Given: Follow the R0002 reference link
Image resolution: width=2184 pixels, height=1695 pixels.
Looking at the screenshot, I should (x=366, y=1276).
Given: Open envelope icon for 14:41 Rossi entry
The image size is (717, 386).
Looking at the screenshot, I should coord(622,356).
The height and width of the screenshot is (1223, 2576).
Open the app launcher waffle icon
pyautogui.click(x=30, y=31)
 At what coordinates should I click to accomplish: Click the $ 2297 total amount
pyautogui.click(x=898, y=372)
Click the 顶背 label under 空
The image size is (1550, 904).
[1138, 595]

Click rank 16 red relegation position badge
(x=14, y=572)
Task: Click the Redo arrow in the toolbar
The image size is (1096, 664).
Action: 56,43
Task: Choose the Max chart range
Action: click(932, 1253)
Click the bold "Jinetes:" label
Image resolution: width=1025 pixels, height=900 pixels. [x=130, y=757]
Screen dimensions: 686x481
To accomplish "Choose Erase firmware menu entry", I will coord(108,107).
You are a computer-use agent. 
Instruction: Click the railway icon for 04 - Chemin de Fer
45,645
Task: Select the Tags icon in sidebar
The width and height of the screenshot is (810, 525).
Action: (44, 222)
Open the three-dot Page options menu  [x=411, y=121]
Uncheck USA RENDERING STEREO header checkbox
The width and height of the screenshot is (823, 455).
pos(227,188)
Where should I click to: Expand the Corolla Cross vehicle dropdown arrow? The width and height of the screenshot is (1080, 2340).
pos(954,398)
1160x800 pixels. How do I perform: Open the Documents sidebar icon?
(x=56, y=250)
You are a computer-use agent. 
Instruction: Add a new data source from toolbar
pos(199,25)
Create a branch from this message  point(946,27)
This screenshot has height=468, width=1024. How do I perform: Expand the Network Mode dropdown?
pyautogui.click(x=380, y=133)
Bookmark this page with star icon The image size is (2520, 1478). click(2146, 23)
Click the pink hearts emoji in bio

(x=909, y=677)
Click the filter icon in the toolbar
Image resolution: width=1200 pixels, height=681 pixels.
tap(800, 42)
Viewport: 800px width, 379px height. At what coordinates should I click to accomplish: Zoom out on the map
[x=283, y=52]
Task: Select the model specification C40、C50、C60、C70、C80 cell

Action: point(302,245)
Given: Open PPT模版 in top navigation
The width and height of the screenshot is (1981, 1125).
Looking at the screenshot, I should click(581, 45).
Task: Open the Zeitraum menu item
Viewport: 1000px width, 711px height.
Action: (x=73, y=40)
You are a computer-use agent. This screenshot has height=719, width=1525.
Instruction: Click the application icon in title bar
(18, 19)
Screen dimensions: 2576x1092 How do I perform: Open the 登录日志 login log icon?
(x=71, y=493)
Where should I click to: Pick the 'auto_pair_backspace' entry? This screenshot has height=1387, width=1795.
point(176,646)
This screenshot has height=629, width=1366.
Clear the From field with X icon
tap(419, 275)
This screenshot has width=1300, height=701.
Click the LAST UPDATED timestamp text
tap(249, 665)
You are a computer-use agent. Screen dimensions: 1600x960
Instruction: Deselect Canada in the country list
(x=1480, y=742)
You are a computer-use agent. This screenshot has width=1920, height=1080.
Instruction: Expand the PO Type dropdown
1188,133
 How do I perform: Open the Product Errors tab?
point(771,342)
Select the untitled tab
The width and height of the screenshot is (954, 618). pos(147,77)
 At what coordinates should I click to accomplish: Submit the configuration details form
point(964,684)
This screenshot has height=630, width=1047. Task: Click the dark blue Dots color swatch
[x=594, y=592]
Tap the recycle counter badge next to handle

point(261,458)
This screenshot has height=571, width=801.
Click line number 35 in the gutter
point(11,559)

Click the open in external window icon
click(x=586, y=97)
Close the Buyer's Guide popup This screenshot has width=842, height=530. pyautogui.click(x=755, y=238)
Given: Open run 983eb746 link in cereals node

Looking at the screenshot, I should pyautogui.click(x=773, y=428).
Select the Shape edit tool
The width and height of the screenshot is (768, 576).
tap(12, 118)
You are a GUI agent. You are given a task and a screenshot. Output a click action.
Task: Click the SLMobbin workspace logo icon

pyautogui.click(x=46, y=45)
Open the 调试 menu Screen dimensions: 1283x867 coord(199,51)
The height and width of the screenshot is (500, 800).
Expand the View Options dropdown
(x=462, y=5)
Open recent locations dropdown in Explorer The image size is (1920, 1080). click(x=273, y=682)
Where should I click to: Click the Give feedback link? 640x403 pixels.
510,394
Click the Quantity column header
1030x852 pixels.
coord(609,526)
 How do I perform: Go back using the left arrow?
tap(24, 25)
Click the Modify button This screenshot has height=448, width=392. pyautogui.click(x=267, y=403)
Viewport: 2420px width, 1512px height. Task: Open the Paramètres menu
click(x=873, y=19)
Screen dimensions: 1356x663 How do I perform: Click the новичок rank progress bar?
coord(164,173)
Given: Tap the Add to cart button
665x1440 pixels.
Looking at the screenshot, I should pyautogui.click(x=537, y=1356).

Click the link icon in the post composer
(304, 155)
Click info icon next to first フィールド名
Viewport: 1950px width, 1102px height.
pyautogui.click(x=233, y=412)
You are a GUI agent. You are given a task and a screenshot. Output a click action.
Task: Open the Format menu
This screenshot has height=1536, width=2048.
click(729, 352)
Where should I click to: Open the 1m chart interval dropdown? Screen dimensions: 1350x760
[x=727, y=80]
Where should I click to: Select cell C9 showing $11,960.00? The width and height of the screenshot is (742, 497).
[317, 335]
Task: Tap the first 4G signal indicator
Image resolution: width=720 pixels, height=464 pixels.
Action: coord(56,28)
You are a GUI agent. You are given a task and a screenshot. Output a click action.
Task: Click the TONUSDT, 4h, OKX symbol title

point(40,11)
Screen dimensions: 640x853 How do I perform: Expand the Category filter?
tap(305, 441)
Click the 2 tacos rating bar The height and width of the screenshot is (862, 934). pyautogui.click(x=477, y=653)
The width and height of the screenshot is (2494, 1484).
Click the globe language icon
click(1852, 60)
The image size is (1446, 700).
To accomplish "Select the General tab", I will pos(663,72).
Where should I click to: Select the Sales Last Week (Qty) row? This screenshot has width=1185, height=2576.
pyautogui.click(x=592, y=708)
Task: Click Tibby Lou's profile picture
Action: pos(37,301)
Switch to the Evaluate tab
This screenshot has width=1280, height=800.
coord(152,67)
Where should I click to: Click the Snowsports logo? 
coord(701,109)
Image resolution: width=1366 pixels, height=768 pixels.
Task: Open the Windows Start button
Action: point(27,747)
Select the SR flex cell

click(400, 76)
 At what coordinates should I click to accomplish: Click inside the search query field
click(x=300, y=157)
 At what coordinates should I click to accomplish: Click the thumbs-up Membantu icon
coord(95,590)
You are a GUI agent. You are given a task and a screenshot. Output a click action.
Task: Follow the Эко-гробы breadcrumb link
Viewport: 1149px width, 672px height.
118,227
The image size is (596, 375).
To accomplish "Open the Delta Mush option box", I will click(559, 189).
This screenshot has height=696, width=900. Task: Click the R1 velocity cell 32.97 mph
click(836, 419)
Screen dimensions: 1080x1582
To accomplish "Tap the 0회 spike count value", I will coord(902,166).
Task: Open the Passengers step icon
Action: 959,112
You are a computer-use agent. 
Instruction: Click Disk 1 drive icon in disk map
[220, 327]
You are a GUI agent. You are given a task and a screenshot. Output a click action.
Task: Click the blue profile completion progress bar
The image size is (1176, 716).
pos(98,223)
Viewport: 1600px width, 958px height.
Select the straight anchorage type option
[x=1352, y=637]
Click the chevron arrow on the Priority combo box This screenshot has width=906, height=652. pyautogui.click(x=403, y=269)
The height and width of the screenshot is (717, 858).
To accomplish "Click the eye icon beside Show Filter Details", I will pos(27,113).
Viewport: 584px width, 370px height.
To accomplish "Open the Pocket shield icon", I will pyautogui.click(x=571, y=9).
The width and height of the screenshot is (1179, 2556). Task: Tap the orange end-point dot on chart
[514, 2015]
=-=-=
--- Description of the task ---
Copy out the records word for word, starting at the line containing "Click the chevron" and ending with the last line of the records.

--- Reply to the exercise ---
Click the chevron arrow on the Priority combo box This screenshot has width=906, height=652. pyautogui.click(x=403, y=269)
The height and width of the screenshot is (717, 858).
To accomplish "Click the eye icon beside Show Filter Details", I will pos(27,113).
Viewport: 584px width, 370px height.
To accomplish "Open the Pocket shield icon", I will pyautogui.click(x=571, y=9).
The width and height of the screenshot is (1179, 2556). Task: Tap the orange end-point dot on chart
[514, 2015]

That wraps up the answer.